TACOMA, Washington — At least once in their lives, everyone has probably heard a version of the saying, “money can’t buy happiness.” Some even justify this by referencing the two billion people around the world who live in extreme poverty but still experience joy. When westerners visit impoverished communities, it is common to hear descriptions like “despite having so little, they were so happy.” Even some research supports the idea that a lower GDP can lead to a more fulfilled life. However, it isn’t a straightforward relationship. When addressing global poverty, the simplification that poor people are happier can be dangerous and undermine the harsh realities of the world’s poor. Although wealth isn’t correlated with happiness, neither is poverty.
Wealth and Happiness
On several occasions, research has shown that people living in poverty report lower life satisfaction, lower subjective well-being and lower levels of positive emotion. Even the World Happiness Index ranks the high-income countries as the happiest. Africa is home to the majority of the world’s poor and has the least happy countries. This contradicts the notion that poor people are happier.
The research found happiness related to wealth when comparing people with higher incomes with those of lower incomes. However, it also compared people living in high-income countries with those living in low-income countries.

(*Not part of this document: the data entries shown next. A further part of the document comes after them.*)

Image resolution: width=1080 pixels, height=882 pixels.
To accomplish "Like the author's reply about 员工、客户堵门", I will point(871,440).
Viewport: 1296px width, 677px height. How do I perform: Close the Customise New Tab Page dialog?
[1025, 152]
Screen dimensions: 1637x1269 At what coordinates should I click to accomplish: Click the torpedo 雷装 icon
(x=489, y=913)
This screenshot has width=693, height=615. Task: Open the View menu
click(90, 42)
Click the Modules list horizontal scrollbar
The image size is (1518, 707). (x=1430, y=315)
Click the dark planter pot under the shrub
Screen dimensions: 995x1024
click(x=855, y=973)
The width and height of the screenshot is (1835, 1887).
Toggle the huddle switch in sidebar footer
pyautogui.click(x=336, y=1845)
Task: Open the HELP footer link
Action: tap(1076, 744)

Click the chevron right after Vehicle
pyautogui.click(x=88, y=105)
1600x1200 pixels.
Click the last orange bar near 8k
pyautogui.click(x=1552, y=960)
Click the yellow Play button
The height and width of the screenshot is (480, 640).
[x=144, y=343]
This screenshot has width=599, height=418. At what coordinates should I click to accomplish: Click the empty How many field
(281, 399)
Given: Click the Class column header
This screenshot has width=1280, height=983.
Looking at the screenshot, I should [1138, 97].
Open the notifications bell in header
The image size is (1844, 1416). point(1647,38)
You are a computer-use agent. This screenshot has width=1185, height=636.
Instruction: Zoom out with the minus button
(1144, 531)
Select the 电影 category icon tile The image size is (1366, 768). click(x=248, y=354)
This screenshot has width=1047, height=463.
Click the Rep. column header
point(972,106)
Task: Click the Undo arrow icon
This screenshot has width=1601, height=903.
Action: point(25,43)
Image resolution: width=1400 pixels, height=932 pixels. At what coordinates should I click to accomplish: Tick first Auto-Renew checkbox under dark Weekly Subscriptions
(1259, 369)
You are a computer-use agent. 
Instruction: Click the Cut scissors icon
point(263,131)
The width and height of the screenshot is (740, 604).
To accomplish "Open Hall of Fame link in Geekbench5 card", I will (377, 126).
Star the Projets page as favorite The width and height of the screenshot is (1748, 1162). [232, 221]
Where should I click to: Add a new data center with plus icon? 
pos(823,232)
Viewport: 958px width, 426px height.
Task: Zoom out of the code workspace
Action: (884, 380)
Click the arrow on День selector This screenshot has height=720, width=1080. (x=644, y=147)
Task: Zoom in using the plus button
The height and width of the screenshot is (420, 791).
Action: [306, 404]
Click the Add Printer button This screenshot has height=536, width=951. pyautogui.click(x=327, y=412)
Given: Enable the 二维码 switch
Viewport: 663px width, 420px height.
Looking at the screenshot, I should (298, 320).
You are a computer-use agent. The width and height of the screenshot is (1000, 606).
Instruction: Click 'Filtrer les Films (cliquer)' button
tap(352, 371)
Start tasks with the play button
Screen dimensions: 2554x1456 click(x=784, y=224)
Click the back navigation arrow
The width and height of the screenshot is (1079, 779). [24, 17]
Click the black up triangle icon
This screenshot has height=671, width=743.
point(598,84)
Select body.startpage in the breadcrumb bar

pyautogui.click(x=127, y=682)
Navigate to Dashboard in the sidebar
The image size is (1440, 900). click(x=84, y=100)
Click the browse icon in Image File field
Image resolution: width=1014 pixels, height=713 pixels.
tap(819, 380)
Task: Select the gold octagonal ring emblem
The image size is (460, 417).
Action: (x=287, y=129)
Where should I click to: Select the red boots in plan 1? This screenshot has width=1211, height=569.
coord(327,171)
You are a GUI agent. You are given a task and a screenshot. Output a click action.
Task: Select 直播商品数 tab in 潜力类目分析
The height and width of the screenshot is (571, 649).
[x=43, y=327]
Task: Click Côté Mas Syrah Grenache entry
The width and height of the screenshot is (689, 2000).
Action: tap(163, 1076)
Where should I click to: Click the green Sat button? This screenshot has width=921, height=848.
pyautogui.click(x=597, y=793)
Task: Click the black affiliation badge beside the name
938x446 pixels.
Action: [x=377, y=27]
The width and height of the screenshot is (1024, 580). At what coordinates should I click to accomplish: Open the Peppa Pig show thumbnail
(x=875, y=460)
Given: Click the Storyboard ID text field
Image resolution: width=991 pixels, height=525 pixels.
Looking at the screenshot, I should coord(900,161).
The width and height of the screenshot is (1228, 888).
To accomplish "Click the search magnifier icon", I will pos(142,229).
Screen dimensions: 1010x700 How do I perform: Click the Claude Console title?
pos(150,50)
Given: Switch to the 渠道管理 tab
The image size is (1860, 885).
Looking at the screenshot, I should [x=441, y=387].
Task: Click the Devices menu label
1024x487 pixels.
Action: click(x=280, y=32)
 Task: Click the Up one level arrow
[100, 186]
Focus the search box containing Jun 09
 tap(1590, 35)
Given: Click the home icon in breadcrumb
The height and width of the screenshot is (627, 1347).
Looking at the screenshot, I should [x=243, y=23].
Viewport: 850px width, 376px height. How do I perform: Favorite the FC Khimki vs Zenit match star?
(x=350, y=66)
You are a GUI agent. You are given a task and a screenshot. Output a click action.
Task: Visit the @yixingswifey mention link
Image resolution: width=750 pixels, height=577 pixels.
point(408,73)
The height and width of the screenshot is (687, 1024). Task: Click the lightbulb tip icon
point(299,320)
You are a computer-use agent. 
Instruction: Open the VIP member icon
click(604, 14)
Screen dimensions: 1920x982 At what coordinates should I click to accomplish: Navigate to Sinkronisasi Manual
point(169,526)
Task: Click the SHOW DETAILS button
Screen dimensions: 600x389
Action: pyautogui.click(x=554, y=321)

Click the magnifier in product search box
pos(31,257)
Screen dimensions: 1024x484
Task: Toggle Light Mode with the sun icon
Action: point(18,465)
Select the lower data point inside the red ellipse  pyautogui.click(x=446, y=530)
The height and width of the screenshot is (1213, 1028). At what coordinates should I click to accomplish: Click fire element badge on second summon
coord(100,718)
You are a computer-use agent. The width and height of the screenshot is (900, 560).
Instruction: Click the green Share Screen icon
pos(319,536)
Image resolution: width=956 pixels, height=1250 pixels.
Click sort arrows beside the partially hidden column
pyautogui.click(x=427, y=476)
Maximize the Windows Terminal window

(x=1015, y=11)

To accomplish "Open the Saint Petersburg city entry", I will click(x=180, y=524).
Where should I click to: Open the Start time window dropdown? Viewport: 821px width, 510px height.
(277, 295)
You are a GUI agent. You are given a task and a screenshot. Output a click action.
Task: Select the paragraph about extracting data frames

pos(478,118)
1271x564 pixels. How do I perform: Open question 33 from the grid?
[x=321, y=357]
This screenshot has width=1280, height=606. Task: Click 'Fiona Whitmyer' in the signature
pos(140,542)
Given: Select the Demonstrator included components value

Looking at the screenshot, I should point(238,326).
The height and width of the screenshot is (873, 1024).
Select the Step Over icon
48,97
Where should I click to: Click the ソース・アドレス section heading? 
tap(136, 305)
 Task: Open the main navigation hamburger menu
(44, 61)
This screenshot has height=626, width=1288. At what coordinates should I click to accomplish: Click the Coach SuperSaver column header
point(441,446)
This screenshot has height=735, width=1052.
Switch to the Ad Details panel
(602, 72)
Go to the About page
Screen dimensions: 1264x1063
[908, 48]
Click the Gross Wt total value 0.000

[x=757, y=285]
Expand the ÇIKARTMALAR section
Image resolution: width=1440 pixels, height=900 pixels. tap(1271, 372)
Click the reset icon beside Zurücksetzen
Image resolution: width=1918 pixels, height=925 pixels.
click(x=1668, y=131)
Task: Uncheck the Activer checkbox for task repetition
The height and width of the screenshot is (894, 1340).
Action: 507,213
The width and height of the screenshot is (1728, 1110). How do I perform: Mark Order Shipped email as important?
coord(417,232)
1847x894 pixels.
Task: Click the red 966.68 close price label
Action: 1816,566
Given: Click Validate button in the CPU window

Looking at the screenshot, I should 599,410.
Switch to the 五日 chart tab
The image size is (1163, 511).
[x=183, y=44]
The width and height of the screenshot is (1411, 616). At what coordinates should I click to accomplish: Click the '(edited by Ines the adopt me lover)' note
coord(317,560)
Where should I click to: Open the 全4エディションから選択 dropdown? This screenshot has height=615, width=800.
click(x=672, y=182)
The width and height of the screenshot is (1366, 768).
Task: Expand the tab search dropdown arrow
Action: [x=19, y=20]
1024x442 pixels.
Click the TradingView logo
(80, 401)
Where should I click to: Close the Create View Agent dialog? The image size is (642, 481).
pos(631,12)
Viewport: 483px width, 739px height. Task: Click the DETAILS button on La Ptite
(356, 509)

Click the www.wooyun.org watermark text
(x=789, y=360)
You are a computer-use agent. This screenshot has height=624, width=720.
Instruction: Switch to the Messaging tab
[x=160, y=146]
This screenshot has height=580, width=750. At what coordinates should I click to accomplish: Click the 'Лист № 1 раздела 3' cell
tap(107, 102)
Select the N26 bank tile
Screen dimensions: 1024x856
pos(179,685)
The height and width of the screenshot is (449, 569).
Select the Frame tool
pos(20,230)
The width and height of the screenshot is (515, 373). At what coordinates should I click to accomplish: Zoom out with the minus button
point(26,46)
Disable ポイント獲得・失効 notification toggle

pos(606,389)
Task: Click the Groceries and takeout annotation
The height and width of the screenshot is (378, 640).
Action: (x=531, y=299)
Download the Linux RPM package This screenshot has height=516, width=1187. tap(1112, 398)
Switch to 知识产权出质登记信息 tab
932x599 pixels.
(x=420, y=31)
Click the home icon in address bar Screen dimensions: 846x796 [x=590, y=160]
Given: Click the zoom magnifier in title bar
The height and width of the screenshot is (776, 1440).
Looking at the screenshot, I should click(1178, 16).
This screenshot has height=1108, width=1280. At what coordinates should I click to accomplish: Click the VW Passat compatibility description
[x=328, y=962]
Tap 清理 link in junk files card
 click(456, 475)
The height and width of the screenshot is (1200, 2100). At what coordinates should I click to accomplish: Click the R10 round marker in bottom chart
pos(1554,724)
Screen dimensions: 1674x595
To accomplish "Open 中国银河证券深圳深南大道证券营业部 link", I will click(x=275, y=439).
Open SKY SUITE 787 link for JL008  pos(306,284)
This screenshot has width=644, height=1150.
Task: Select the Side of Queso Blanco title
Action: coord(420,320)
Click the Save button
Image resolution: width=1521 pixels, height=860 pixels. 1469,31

In a study involving 132 countries, researchers found that in order to have an average life satisfaction rating of five out of 10, people needed to make an average of $3,000 per year.
Wealth and Fulfillment
The same study also evaluated the levels of fulfillment that people with various income levels reported. It found that poorer people reported higher levels of meaning in their lives. While only 66% of people in wealthier nations reported having meaningful lives, this number rose to above 95% in impoverished countries. Although it may appear that this is to do with the money these people had, it may actually have more to do with religious faith. Only 25% of Europeans identify as highly religious compared with 90% of Africans. Additionally, even high-income African’s reported higher happiness levels than similar income Europeans.
Another study has shown that happiness and fulfillment are separate topics. While fulfilling immediate needs increases happiness, it doesn’t necessarily impact fulfillment. There are many ways human beings find meaning. In wealthier nations, people that are more philanthropic repeatedly report leading more meaningful lives. As it happens, solving global poverty benefits the life satisfaction of poor people as well as those who help them.
Addressing Global Poverty
Although money doesn’t buy happiness, it does buy basic necessities like food, safe water and shelter. Around 43% of the world can’t afford a healthy diet, two billion people lack access to safe water and more than 1.5 billion are homeless. Without these basic needs, it is unrealistic to suggest that poor people are happier.
The notion that poor people are happier is outdated and not supported by research. Although various cultures have various ways of measuring happiness, research shows that certain things are universally essential. Addressing global poverty requires that people consider basic necessities as human rights and not privileges. By respecting more human rights and providing solutions to global poverty, the world is essentially happier.